Magnetron sputtering of hard Cr–Al–N–O thin films

• Published in: Surface & coatings technology Vol. 203; no. 5; pp. 661 - 665
• Main Authors: Stüber, M., Albers, U., Leiste, H., Seemann, K., Ziebert, C., Ulrich, S.
• Format: Journal Article Conference Proceeding
• Language: English
• Published: Amsterdam Elsevier B.V 25.12.2008; Elsevier
• Subjects: Applied sciences; Cross-disciplinary physics: materials science; rheology; Exact sciences and technology; Magnetron sputtering; Materials science; Metals. Metallurgy; Methods of deposition of films and coatings; film growth and epitaxy; Nanostructure; Oxynitride coatings; Physics; Production techniques; Surface treatment; Surface treatments; Nanostructure; Magnetron sputtering; Oxynitride coatings; Thin films; Magnetrons; Physical vapor deposition; Surface treatments; Nanostructures; Coatings; Sputtering
• ISSN: 0257-8972; 1879-3347
• DOI: 10.1016/j.surfcoat.2008.04.083

The design and synthesis of advanced wear resistant coatings combining metallic or covalent bonded hard materials and oxide phases in a novel metastable or nanocomposite thin film structure is an emerging new field of materials research. In this paper, the phase formation, microstructure evolution and correlation between the constitution, microstructure and growth conditions of magnetron-sputtered hard Cr–Al–N–O thin films are described. The deposition experiments were carried out with a Leybold Z 550 PVD machine following a combinatorial materials science based approach for the sputtering from a segmented target, composed of bulk ceramic CrAlN and Al 2O 3 pieces. In each experiment, six coatings of different composition, constitution and microstructure were obtained simultaneously by placing six substrate samples in individual positions relative to the target.
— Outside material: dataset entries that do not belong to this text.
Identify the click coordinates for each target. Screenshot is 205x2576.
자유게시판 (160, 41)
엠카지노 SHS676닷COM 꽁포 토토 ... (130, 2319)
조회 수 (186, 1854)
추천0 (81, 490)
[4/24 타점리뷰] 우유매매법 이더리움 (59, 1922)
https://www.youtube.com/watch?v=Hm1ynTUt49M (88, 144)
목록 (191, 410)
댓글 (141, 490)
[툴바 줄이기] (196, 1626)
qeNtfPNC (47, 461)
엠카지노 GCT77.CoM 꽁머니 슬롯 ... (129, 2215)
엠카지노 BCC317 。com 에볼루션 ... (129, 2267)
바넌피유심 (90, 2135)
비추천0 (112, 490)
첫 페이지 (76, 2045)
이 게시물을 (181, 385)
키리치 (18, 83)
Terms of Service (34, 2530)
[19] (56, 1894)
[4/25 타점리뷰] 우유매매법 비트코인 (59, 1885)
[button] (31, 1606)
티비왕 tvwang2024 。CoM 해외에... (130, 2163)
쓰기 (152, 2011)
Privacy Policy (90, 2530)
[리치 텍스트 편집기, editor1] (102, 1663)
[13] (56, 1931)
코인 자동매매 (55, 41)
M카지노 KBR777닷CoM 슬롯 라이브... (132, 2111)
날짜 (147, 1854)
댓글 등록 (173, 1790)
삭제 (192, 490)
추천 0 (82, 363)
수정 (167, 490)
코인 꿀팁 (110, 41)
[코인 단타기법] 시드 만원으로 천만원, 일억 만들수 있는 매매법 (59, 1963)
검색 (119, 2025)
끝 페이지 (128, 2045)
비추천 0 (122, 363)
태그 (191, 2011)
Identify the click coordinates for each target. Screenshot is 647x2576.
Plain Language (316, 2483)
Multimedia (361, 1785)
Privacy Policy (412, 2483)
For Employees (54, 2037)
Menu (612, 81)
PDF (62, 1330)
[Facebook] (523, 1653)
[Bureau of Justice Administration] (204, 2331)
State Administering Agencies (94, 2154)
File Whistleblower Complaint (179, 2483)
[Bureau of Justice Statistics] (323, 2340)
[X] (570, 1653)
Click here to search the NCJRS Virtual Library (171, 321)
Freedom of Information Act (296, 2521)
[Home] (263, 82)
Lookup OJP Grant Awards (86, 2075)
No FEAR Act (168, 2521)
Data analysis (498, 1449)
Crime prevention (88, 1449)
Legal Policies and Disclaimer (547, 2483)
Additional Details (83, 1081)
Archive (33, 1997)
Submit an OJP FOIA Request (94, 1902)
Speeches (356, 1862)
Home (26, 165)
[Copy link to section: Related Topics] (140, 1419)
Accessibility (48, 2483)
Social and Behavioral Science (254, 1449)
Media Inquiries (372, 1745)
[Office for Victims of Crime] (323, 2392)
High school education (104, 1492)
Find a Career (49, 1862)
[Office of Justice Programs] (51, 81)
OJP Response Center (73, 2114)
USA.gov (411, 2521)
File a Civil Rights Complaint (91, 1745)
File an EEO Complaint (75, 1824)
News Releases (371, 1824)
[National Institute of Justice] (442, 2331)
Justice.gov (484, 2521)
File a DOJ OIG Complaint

Both non-reactive and reactive deposition processes (in a nitrogen/argon atmosphere) were applied. No substrate bias was used and the substrate temperature was kept constant below 200 °C. The constitution, microstructure and Vickers microhardness of the coatings is discussed in dependence of their chemical composition. While non-reactive deposition processes resulted in the growth of nanocrystalline thin films of moderate hardness but brittle character, the reactive deposition led to the growth of nanocrystalline coatings with high hardness (up to 2500 HV 0.05) and toughness.